Segment Start: EXERCISE INPUTS
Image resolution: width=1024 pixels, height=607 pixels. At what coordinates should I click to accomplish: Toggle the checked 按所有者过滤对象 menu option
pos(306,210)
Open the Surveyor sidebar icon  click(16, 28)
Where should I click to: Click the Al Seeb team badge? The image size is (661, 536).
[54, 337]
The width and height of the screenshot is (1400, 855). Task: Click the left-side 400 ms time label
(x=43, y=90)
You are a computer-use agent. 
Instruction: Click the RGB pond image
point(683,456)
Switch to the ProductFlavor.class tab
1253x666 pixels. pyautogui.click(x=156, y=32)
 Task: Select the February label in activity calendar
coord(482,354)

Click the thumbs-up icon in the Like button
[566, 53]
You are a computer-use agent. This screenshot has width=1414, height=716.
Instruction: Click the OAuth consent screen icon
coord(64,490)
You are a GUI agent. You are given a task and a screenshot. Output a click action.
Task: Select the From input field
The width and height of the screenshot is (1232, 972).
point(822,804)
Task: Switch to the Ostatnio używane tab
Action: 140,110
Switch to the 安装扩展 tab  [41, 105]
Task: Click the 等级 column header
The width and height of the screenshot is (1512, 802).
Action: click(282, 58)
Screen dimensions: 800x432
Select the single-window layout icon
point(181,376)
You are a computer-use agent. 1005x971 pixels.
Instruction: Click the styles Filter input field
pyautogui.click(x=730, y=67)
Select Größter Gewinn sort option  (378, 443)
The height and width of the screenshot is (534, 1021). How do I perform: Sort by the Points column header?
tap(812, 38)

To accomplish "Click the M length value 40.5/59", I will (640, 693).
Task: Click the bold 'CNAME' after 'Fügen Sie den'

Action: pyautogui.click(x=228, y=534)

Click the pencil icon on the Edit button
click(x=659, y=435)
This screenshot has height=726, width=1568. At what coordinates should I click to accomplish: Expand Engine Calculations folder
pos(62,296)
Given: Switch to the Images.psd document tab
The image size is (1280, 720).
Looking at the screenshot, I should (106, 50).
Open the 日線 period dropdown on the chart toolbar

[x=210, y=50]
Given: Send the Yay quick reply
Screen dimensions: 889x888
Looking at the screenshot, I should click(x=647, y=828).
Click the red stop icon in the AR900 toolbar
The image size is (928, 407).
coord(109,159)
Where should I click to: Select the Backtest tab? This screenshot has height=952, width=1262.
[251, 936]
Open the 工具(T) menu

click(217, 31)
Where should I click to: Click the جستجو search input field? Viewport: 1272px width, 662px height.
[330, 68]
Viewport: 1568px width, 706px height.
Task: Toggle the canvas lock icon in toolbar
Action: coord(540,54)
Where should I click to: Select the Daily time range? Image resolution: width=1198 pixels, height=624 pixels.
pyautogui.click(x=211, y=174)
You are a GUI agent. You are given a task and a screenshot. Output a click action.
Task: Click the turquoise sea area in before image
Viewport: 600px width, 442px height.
Segment End: EXERCISE INPUTS
## TRY IT
The answer must consist of each line in the entries above that includes "agent".

## EXERCISE OUTPUT
You are a computer-use agent. 
You are a computer-use agent. This screenshot has width=1414, height=716.
You are a GUI agent. You are given a task and a screenshot. Output a click action.
You are a computer-use agent. 1005x971 pixels.
You are a GUI agent. You are given a task and a screenshot. Output a click action.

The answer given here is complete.